### INPUT

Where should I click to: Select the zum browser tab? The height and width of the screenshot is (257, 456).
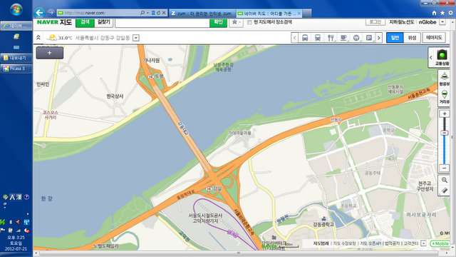click(202, 14)
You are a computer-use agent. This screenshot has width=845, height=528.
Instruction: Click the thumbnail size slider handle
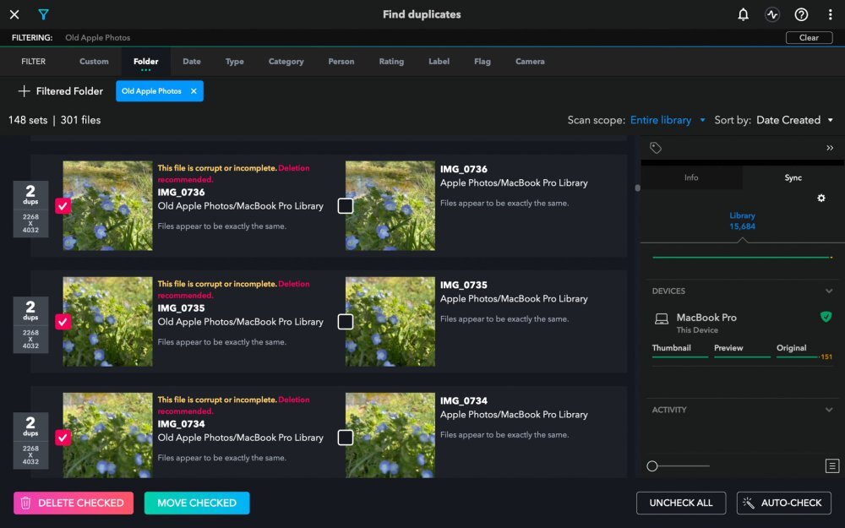coord(652,466)
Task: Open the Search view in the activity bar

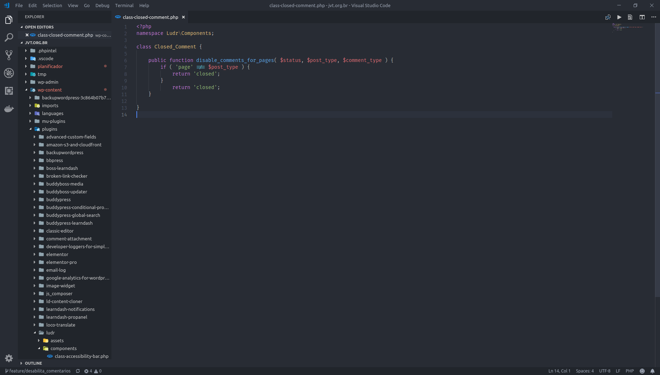Action: coord(9,37)
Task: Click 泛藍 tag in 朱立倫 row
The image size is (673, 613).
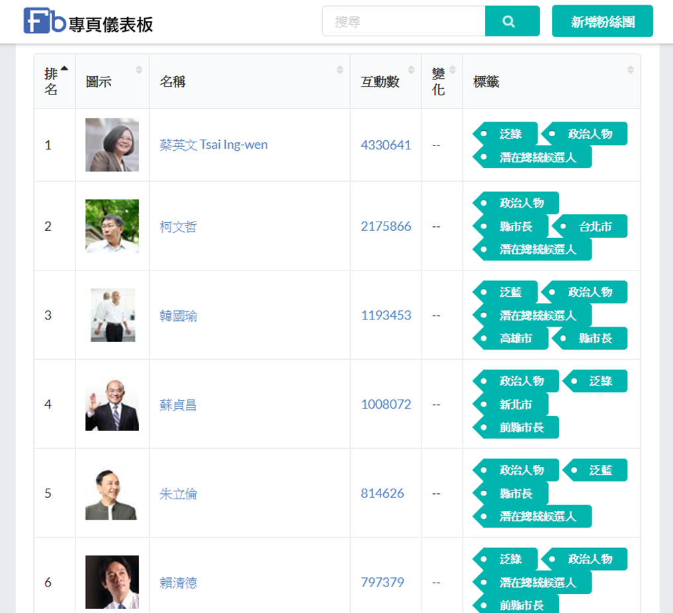Action: click(x=595, y=470)
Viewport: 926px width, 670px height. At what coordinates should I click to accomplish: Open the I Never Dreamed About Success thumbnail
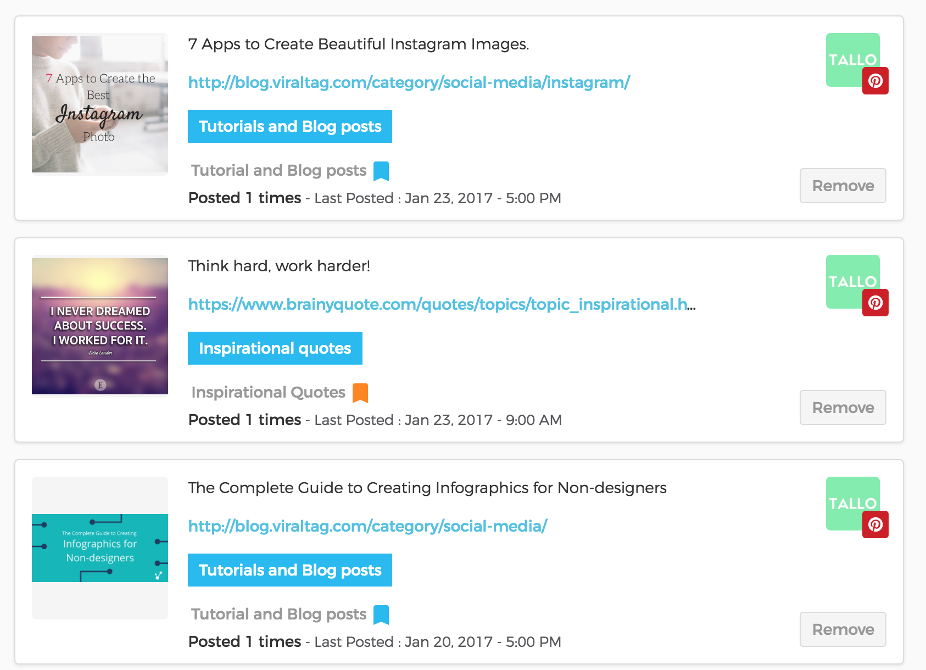[100, 326]

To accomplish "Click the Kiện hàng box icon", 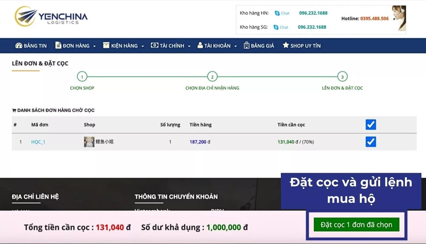I will (x=106, y=45).
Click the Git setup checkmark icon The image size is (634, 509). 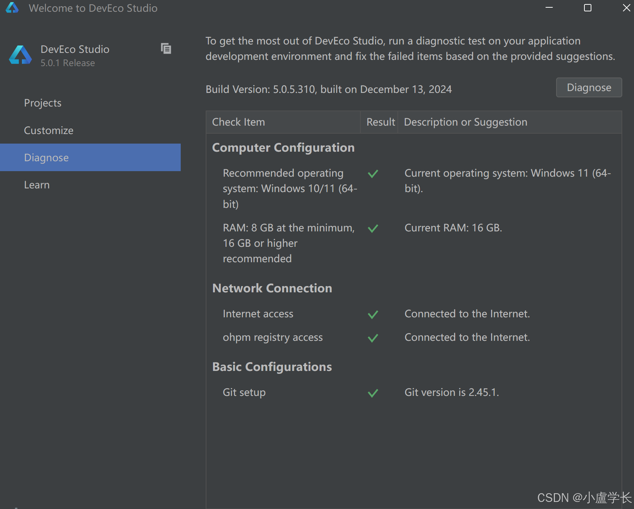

######

### WHAT YOU ARE ASKED TO DO
List every line in the rows above that contains the string "should", matching case exactly.

### THE ANSWER
Where should I click to: Select the zum browser tab? The height and width of the screenshot is (257, 456).
Viewport: 926px width, 670px height. At what coordinates should I click to accomplish: Open the I Never Dreamed About Success thumbnail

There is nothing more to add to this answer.